Your goal:
Exactly as they stand, copy the lines from the one containing "The height and" to the final line of the data; leave out the pictures.

Dataset entries:
--- START ---

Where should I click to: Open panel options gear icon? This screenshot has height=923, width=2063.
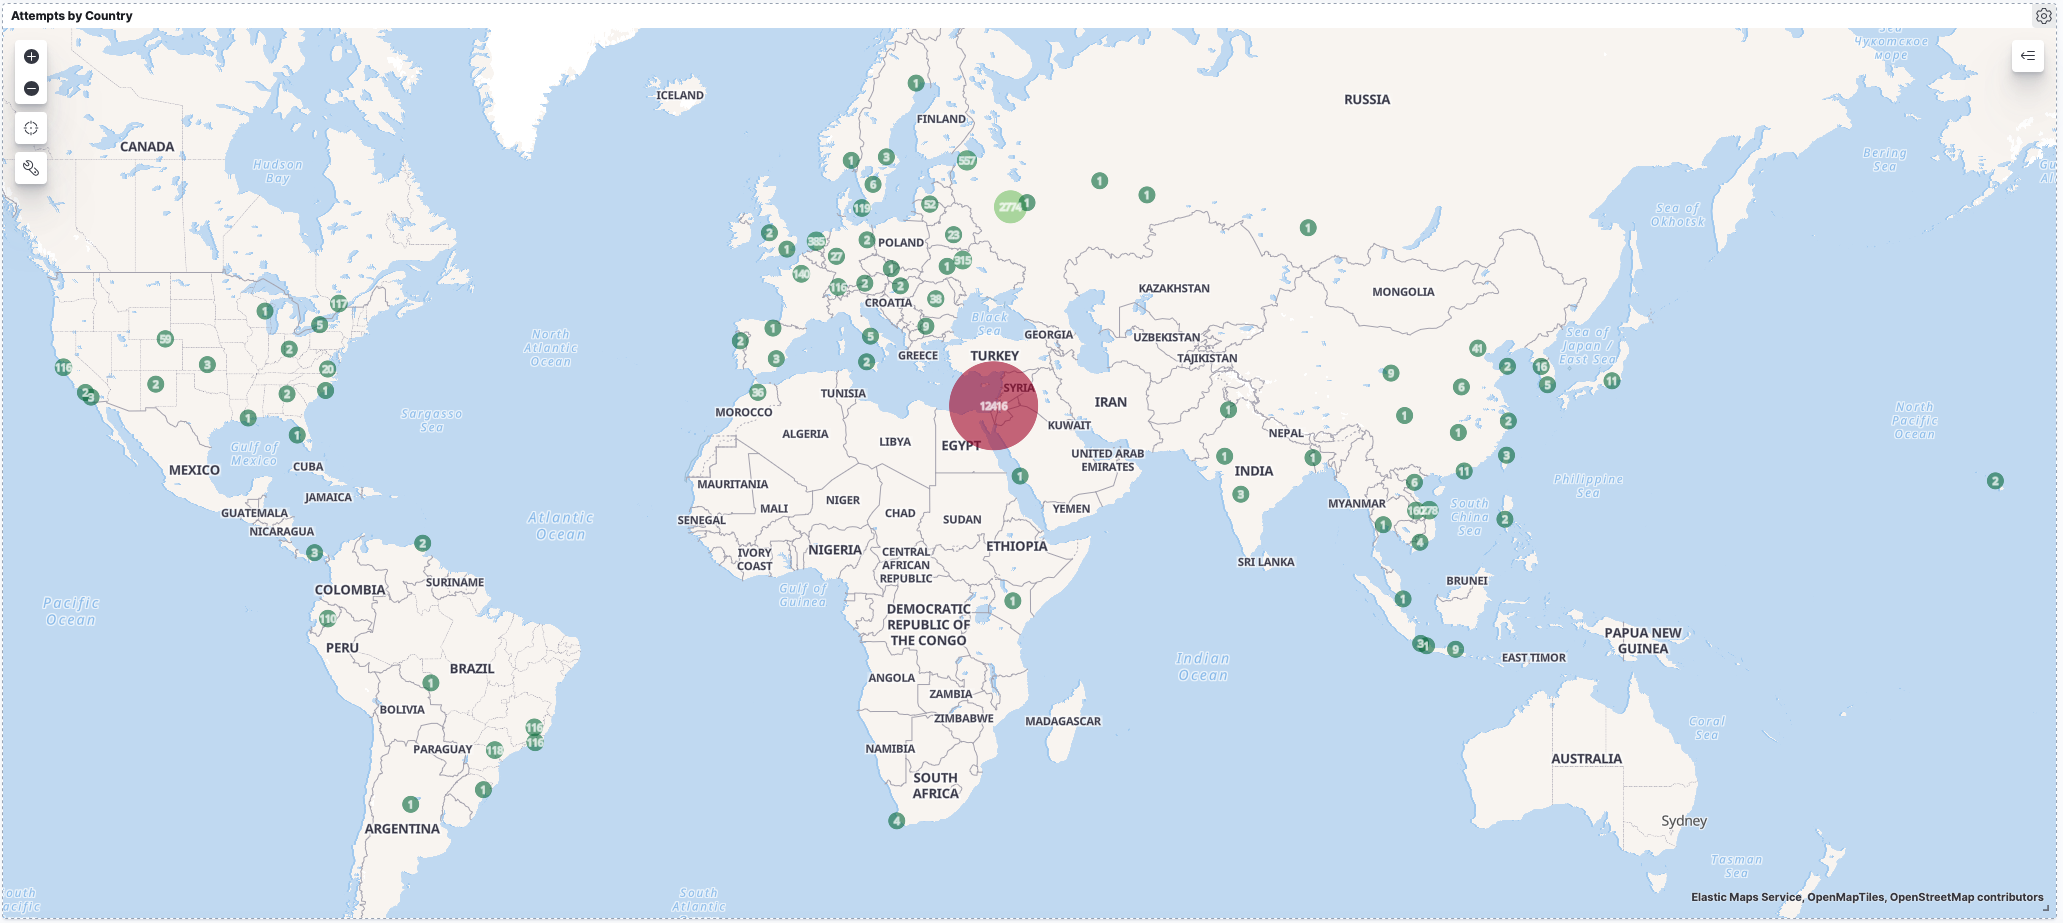click(2043, 16)
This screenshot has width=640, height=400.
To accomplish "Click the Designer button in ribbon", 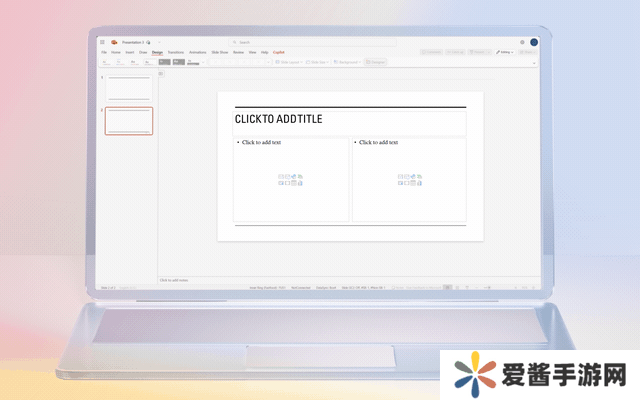I will pyautogui.click(x=376, y=62).
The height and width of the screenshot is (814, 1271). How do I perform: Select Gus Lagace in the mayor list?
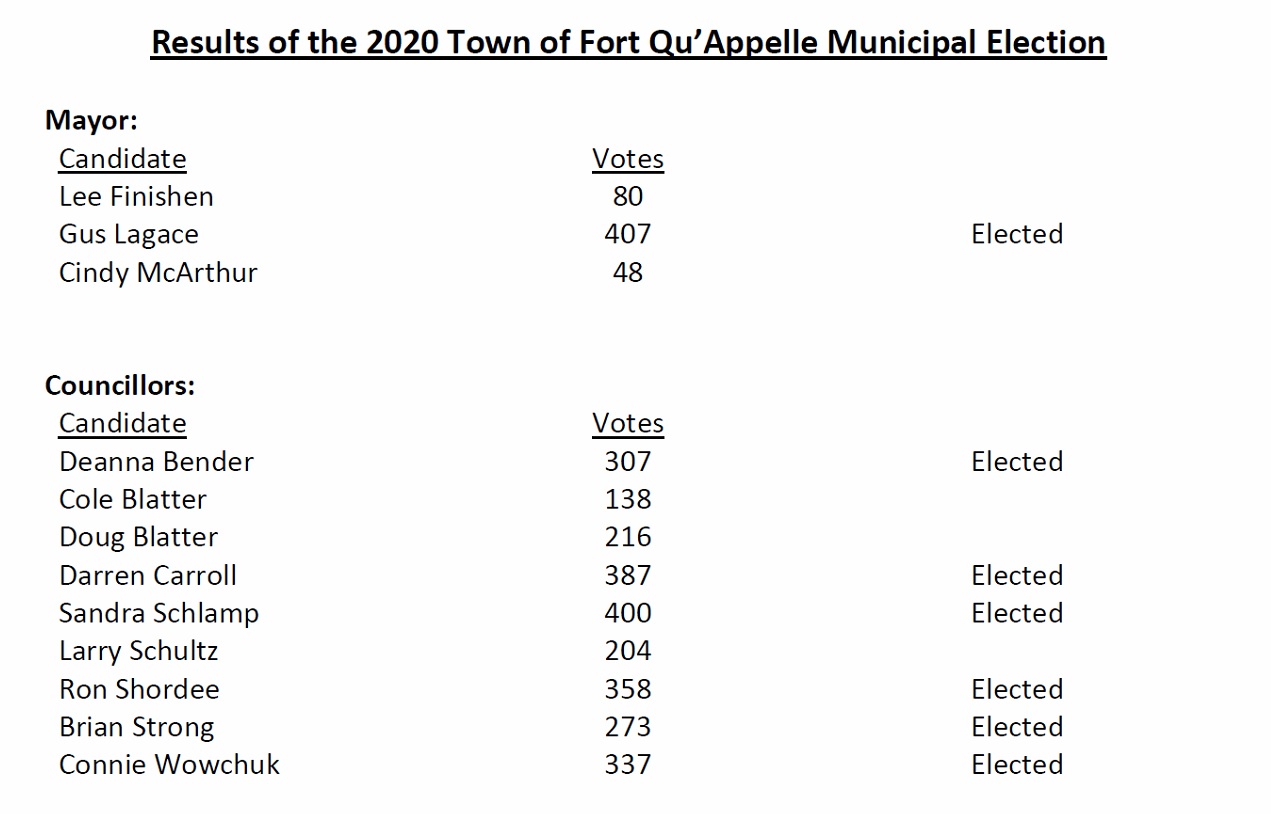pyautogui.click(x=129, y=234)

--- END ---

Written response:
The height and width of the screenshot is (814, 1271). How do I perform: Select Gus Lagace in the mayor list?
pyautogui.click(x=129, y=234)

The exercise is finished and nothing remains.